Altar Valley Conservation Alliance (AVCA) est. 1995

“We got started in response to both pressures from Tucson and development, as well as looking at some of the landscape goals for conservation–prescribed fire, erosion control in the Altar Wash — and thinking about how those could be achieved more effectively by working across boundaries, working at a bigger scale.”

– Sarah King, Rancher and Executive Director, Altar Valley Conservation Alliance (AVCA)

Winnett ACES est. 2016

“We had a neighborhood meeting, just a bunch of producers, people from a broad spectrum of the community. And the question was posed, ‘how do we want to deal with sage grouse and elk?’ The conversation went around the room, ‘yeah, we have wildlife issues and issues with how federal agencies are telling us how to handle wildlife issues.’ But the bigger issue we felt was the community. How do we keep our community going?”

– Laura Nowlin, Rancher and Executive Director, Winnett ACES

Stewardship Alliance of Northeast Elko (SANE) est. 2012

“In 2012, this SANE group started up when the sage grouse listing threat was here at that time. And so, coming together was more of a shared threat and common enemy, for some I suppose. I think that oftentimes in the West, it has been a threat that has been the impetus for a lot of these things to come together. [But] I don’t think it has to be. I think if you believe in what it represents: grassroots democracy and civility, then, you know, it can have a deeper meaning that can be implemented and realized on the landscape and within the community, and through the economies of maintaining and sustaining those.”

– Robin Boies, Rancher and Executive Director, Stewardship Alliance of Northeast Elk

Rocky Mountain Front Ranchlands Group (RMFRG) est. 2021

“So what first brought us together was that where we live in northern Montana is grizzly bear and wolves [number] one to one to our cows. We got started because all of us have grizzly and wolf problems. So, we are working a lot on that issue. RMFRG exists to preserve working family ranches, farms and rural communities by carrying on the traditional conservation practices that have supported and protected our landscape for the last 100 years.”

– Trina Jo Bradley, Rancher and (volunteer) Executive Director, Rocky Mountain Front Ranchlands Group

Challenges

AVCA “We started in 1995. I think 2010 was the first time a program administrator got hired. We had a couple of people who were really passionate about volunteering their time, which is probably what stretched out that 15 years to let us get away with a lot of volunteer work.
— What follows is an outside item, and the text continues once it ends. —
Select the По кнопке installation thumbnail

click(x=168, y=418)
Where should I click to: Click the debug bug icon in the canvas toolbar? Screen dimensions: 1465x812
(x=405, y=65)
What really helped us get over the hump was getting better about building the capacity stuff into grants and acknowledging that it did take time and effort to pull it all together and that it didn’t just magically happen.”

– Sarah King

MBG “We still remain under the volunteer model. We have three part-time staff, including me. Very part time. I am a rancher. I run our family’s ranch. Most of our board members do so as well. I think it is important to keep that component of an organization, where people are actively volunteering. You’re never going to get away from that struggle.”

– Rich Winkler 

CPLA “I see [maintaining funding for staff] as definitely a challenge, but it’s better than the alternative, where, if there is no employee and it’s all on the backs of volunteers, then you really run into that challenge of asking a lot of people. For folks who basically have more than a full-time job running a ranching operation, any time doing all this can be a lot to ask.”

– Caleb Stotts

SANE “I was thinking capacity, too. … I hated to even say the word. I wish we could think of a new word because it’s just been such an issue for so long, but it’s real. It seems like the states that have really addressed this, they’re getting general funding from the legislature and they’re standing up these local organizations with what they need. And states who aren’t doing that and really putting their money where their
mouth is about conservation and local,
they just are struggling.”

– Robin Boies

Successes

W-ACES “We looked at the Nature Conservancy Matador grass bank and decided that that seemed like a good way to both take care of the land and also offer opportunity to local ranchers, in particular, young producers who don’t have access to grass. Now, we’ve kind of shifted from calling it a grass bank to calling it a ranch incubator in recognizing that the conservation goals are important to us, yes, but also maybe more important is the opportunity that it would present to producers to establish a business or grow a business and the economic opportunity that that would provide the community.”

– Laura Nowlin

MBG “There has been a whole variety of different projects that we’ve worked on, from wildlife fences to solar water wells, reducing erosion, rangeland monitoring. You name it. And obviously within family ranches, succession is an issue. Making a living through pastoral ranching, a lot of families’ younger kids were not coming back to family ranch, so we made succession an important part of our work.”

– Rich Winkler

AVCA “We are focused on common ground. We haven’t been divided by trying to focus on creating agreement on issues where there’s not going to be agreement. But we’re really focused on what we want to do for the land, the conservation actions that we want to do, what brings ranchers together and how to work with partners throughout the valley.”

– Sarah King

BC “When you see agencies start asking local communities to be on hiring committees, and all of a sudden it’s written into policy within the Forest Service and BLM that they need to sit on these local collaborative groups. We’ve made a dent.”

– Jim Stone

SANE “It was a big shift to come together and share information and share power and work together. It was like saying, ‘No, we’re not going to be part of the machine.’ It was Star Wars stuff. Because story is such an important part of this. There’s a lot of mythology surrounding the West that has driven us to where we’ve ended up. You can change that story and create some new mythology eventually. The projects and all of the meetings and bringing agencies in — it can result in that, maybe not in my lifetime, but in another 50 years, if it doesn’t get lost.”

– Robin Boies

RMFRG “We did a Guardian Dog Workshop in December. There I was explaining how we got started and I told everyone that first I talked to the people that I’ve known the longest: my dad and another rancher that might as well be my dad. I knew if I got them on board, the rest would be cake because my dad had told me I was wasting my time. My dad is now on my board of directors, as is the other guy.”

– Trina Jo Bradley

CPLA “In recent years, the public has realized the importance of watershed health. With all this drought, with wildfires, with population growth: as a society we are recognizing just how important water is and how important watershed health is to the water resources that we need.”

– Caleb Stotts

Louis Wertz is editor-in-chief of On Land and communications director at the Western Landowners Alliance. He lives in Wheat Ridge, Colorado, with his wife and two young children.